- _Source information_:
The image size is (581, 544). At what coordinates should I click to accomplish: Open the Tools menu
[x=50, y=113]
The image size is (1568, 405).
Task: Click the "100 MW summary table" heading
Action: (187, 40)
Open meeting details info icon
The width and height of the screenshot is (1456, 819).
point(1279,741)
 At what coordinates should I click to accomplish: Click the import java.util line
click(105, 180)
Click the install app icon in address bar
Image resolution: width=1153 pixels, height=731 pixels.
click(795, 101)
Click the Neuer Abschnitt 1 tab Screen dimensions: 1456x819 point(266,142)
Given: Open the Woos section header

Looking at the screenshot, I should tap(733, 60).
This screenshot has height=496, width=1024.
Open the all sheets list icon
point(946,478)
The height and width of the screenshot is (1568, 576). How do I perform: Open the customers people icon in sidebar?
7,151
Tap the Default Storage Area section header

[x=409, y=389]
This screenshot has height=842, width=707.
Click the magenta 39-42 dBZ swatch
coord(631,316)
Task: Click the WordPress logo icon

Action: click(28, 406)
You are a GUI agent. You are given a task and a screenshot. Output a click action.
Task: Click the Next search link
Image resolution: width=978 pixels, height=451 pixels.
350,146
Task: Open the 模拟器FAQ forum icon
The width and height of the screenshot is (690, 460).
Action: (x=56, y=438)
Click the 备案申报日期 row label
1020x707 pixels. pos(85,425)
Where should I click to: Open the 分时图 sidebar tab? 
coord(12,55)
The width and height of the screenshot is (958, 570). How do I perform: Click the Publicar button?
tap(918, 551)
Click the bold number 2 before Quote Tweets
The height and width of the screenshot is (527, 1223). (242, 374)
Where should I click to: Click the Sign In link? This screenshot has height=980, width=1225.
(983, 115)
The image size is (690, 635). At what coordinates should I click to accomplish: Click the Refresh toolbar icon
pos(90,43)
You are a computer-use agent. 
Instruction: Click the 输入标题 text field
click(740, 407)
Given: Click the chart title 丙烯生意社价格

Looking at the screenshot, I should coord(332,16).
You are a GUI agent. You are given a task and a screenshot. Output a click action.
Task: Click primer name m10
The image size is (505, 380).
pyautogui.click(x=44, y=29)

- _What you have to do_:
When you copy the data, keep every line word for word.

- _Answer to this exercise_:
The image size is (581, 544). At what coordinates should I click to accomplish: Open the Tools menu
[x=50, y=113]
The image size is (1568, 405).
Task: Click the "100 MW summary table" heading
Action: (187, 40)
Open meeting details info icon
The width and height of the screenshot is (1456, 819).
point(1279,741)
 At what coordinates should I click to accomplish: Click the import java.util line
click(105, 180)
Click the install app icon in address bar
Image resolution: width=1153 pixels, height=731 pixels.
click(795, 101)
Click the Neuer Abschnitt 1 tab Screen dimensions: 1456x819 point(266,142)
Given: Open the Woos section header

Looking at the screenshot, I should tap(733, 60).
This screenshot has height=496, width=1024.
Open the all sheets list icon
point(946,478)
The height and width of the screenshot is (1568, 576). How do I perform: Open the customers people icon in sidebar?
7,151
Tap the Default Storage Area section header

[x=409, y=389]
This screenshot has height=842, width=707.
Click the magenta 39-42 dBZ swatch
coord(631,316)
Task: Click the WordPress logo icon

Action: click(28, 406)
You are a GUI agent. You are given a task and a screenshot. Output a click action.
Task: Click the Next search link
Image resolution: width=978 pixels, height=451 pixels.
350,146
Task: Open the 模拟器FAQ forum icon
The width and height of the screenshot is (690, 460).
Action: (x=56, y=438)
Click the 备案申报日期 row label
1020x707 pixels. pos(85,425)
Where should I click to: Open the 分时图 sidebar tab? 
coord(12,55)
The width and height of the screenshot is (958, 570). How do I perform: Click the Publicar button?
tap(918, 551)
Click the bold number 2 before Quote Tweets
The height and width of the screenshot is (527, 1223). (242, 374)
Where should I click to: Click the Sign In link? This screenshot has height=980, width=1225.
(983, 115)
The image size is (690, 635). At what coordinates should I click to accomplish: Click the Refresh toolbar icon
pos(90,43)
You are a computer-use agent. 
Instruction: Click the 输入标题 text field
click(740, 407)
Given: Click the chart title 丙烯生意社价格

Looking at the screenshot, I should coord(332,16).
You are a GUI agent. You are given a task and a screenshot. Output a click action.
Task: Click primer name m10
The image size is (505, 380).
pyautogui.click(x=44, y=29)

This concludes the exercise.